Bundesrätin Metzler vereinbart Polizeizusammenarbeit mit Polen
publiziert: Mittwoch, 9. Jul 2003 / 22:46 Uhr

Warschau - Die Schweiz und Polen wollen auf Polizeiebene enger zusammenarbeiten. Bundesrätin Ruth Metzler unterzeichnete bei einem Arbeitsbesuch in Warschau mit dem polnischen Innenminister Krzysztof Janik eine entsprechende Absichtserklärung.

Bundesrätin Ruth Metzler
Bundesrätin Ruth Metzler
Zunächst sollen gemeinsame Arbeitsgruppen eingesetzt werden, sagte Susanne Aebersold, Sprecherin des Eidg.

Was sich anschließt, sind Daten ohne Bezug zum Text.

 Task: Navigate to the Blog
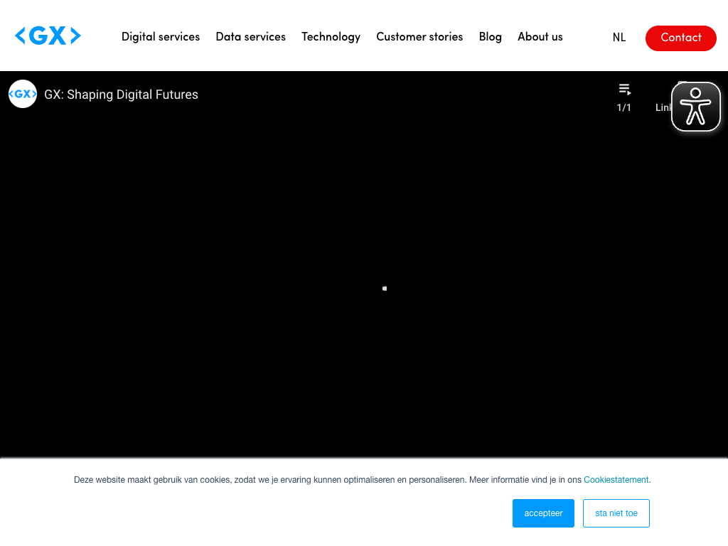tap(490, 37)
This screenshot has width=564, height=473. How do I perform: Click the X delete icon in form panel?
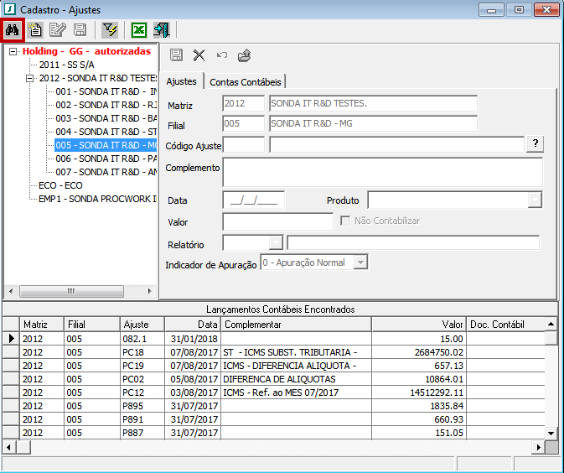(x=199, y=55)
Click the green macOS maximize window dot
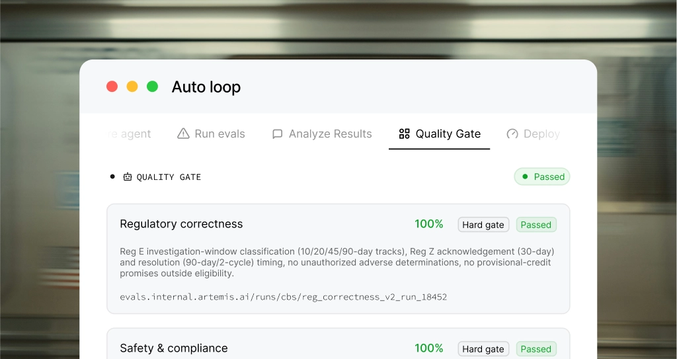The width and height of the screenshot is (677, 359). (x=153, y=87)

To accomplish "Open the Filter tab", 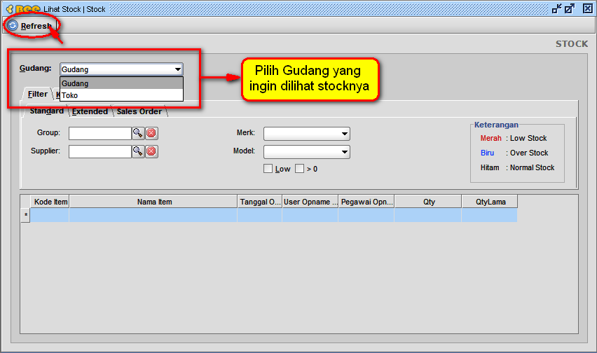I will point(37,94).
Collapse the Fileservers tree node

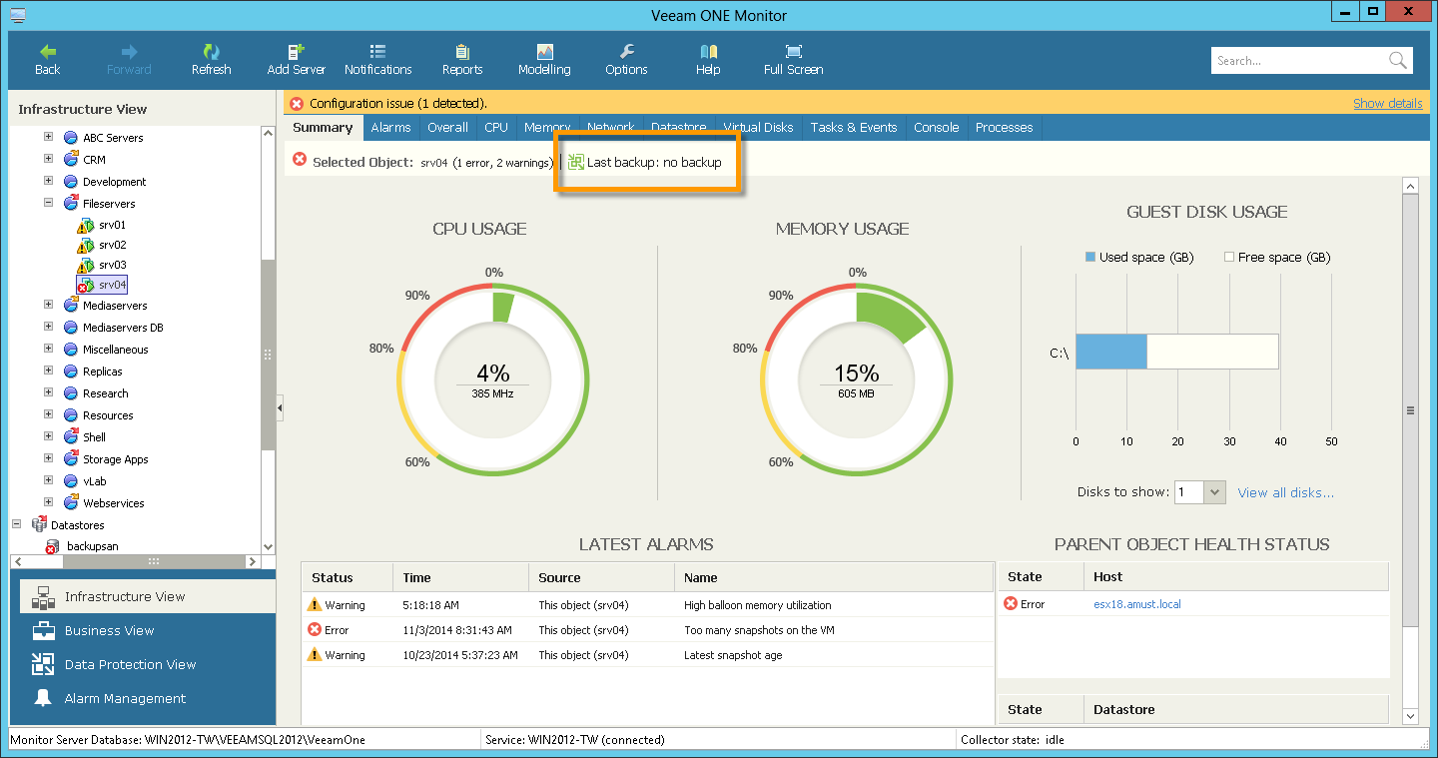click(47, 203)
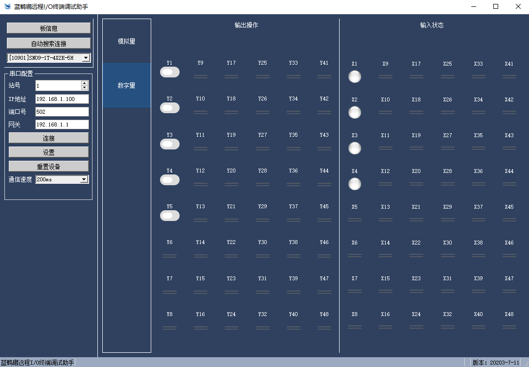529x367 pixels.
Task: Select the 数字量 tab
Action: point(127,85)
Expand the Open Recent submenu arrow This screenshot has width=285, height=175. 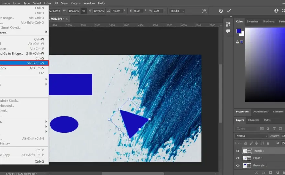46,32
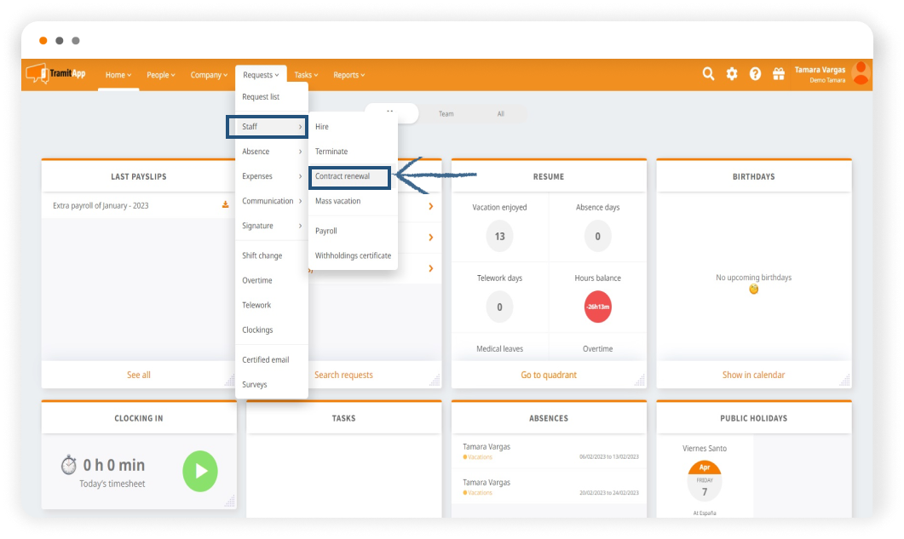This screenshot has width=904, height=539.
Task: Switch to the All view tab
Action: pos(501,113)
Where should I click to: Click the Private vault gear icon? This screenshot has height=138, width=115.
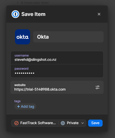[x=63, y=123]
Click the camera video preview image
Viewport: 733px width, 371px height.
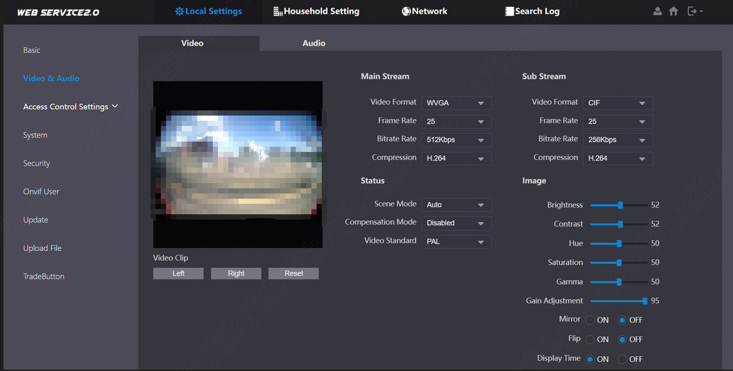[x=238, y=165]
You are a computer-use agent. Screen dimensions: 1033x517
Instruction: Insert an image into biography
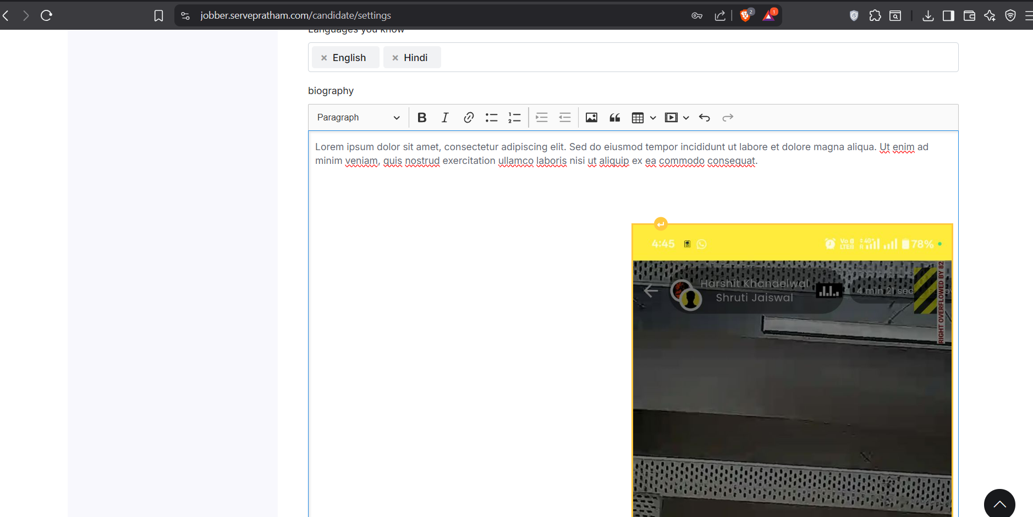591,118
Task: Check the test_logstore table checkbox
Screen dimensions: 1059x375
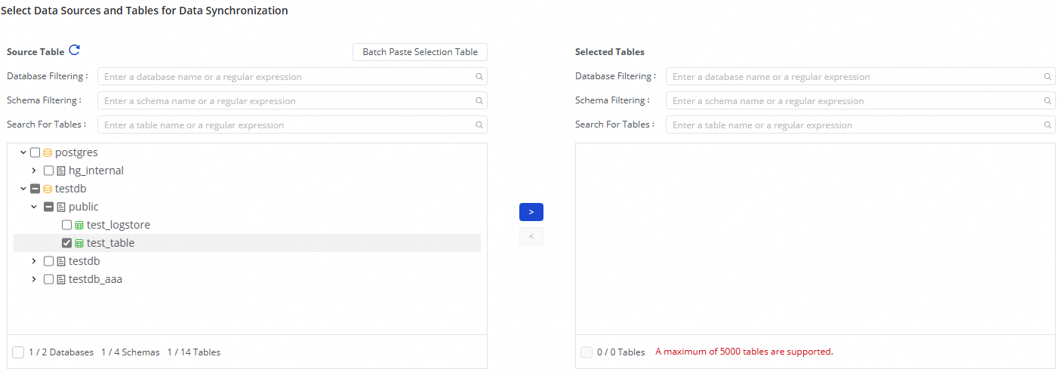Action: click(x=67, y=225)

Justiz- und Polizeidepartements (EJPD), gegenüber der Nachrichtenagentur sda.

Auch in der Bekämpfung der Geldwäscherei wollen Bern und Warschau zusammenarbeiten: Metzler vereinbarte mit Janik einen intensiveren Datenaustausch. Im Bereich Migration soll ein Rückübernahmeabkommen in Angriff genommen werden, hiess es weiter vom EJPD.

Diskutiert wurde im weiteren das Abkommen Schengen/Dublin, das die Polizei- und Justizkooperation der EU-Mitgliedsländer regelt. Es wurden in diesem Rahmen die Einführung von Reiseerleichterungen besprochen. So soll bald die Identitätskarte für die Einreise genügen.

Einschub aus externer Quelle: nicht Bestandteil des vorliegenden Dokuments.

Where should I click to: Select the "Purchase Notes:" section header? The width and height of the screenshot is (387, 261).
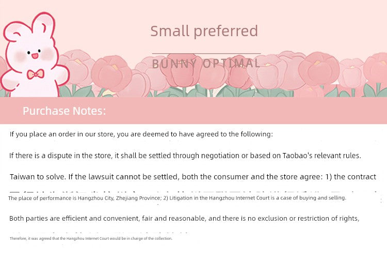[x=64, y=111]
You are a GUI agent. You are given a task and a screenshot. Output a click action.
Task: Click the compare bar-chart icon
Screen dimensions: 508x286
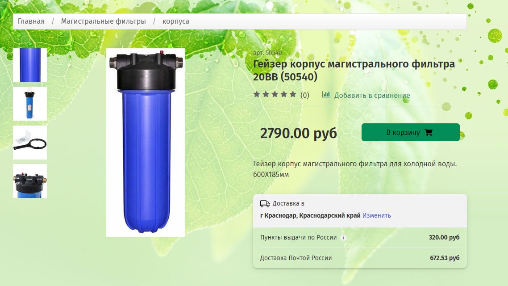[x=326, y=94]
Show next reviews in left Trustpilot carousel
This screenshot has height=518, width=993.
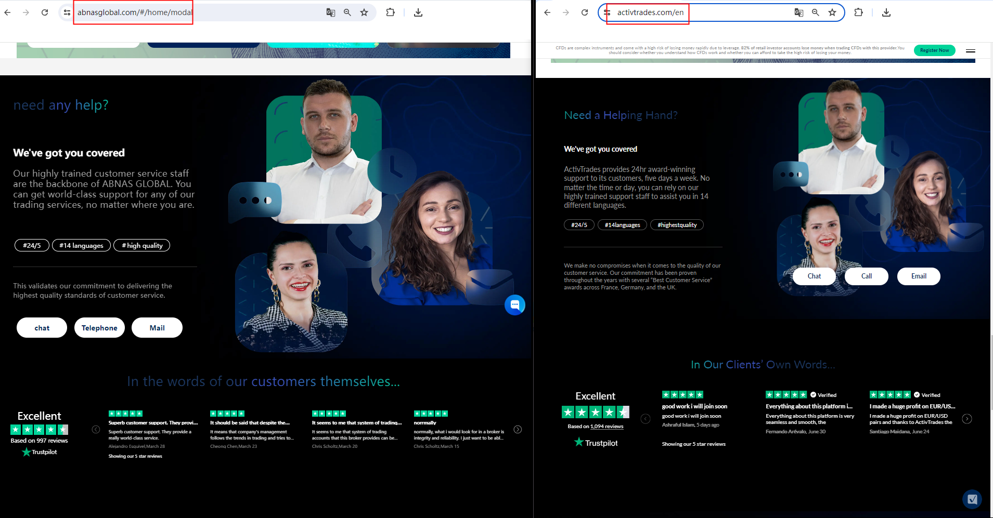pyautogui.click(x=518, y=429)
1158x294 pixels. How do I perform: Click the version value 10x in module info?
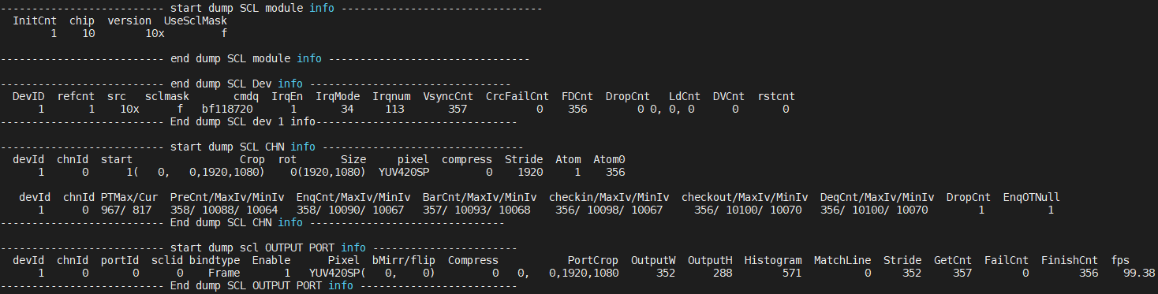coord(155,33)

Metzler legte Innenminister Janik, Justizminister Grzegorz Kurczuk und dem Staatssekretär für Europafragen Jaroslaw Pietras die Schweizer Position zur Personenfreizügigkeit dar im Zusammenhang mit der EU-Osterweiterung und dem Beitritt Polens zur Europäischen Union.

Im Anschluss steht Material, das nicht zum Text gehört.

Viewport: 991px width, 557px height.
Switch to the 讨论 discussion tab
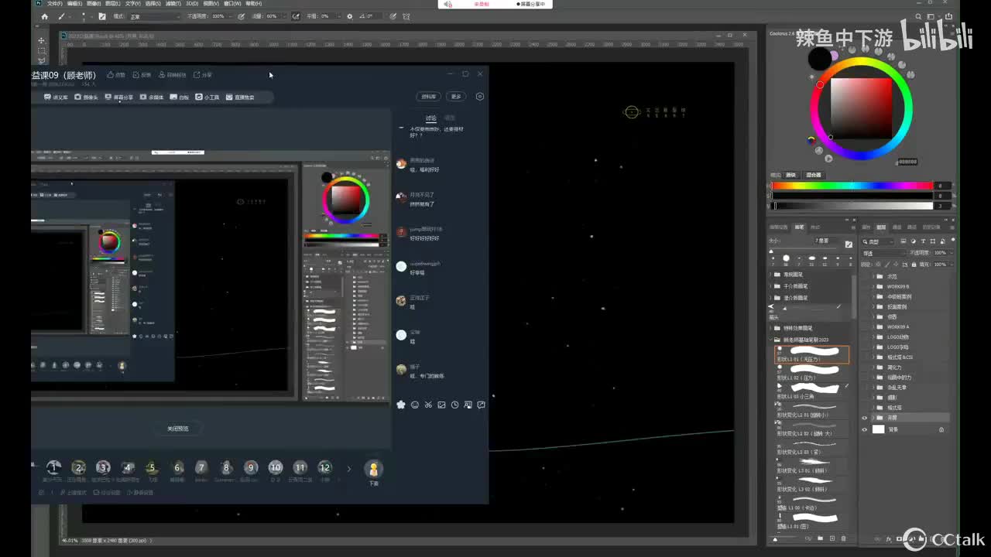430,118

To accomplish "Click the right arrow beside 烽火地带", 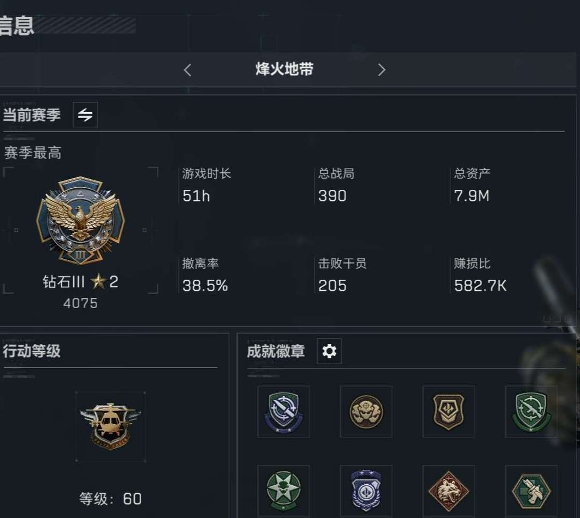I will pos(382,69).
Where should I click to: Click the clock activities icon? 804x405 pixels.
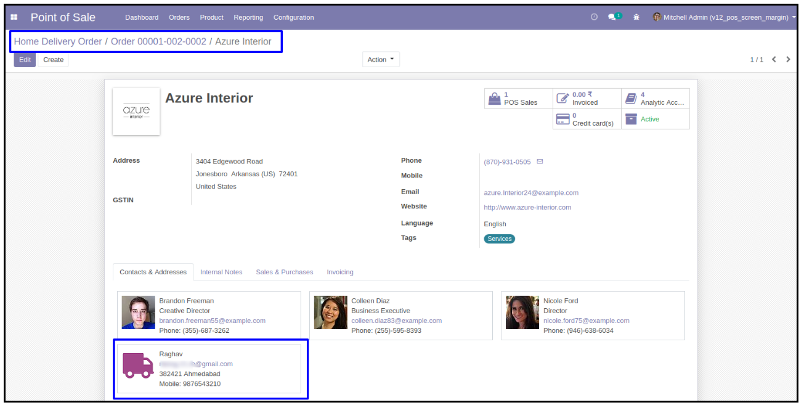click(x=594, y=17)
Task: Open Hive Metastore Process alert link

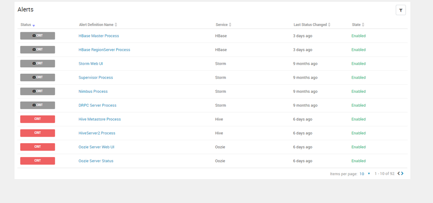Action: pyautogui.click(x=99, y=119)
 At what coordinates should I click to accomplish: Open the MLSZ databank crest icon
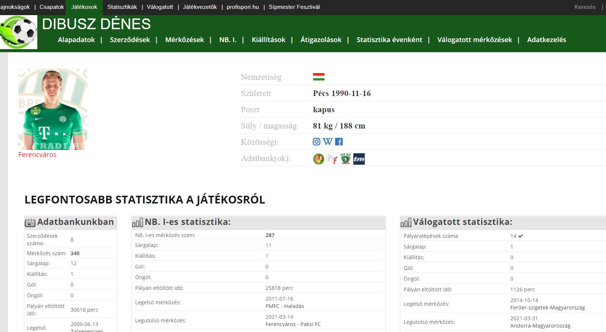coord(319,159)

Die EJPD-Vorsteherin kam auch mit dem polnischen Präsidenten Aleksander Kwasniewski zusammen. Gesprächsthema bei diesem Treffen war das Verhältnis zwischen Polen und der Ukraine, wo Metzler am Donnerstag eintrifft. Vereinbart worden sei auch ein Treffen in präsidialem Rahmen für das kommende Jahr, sagte Aebersold weiter.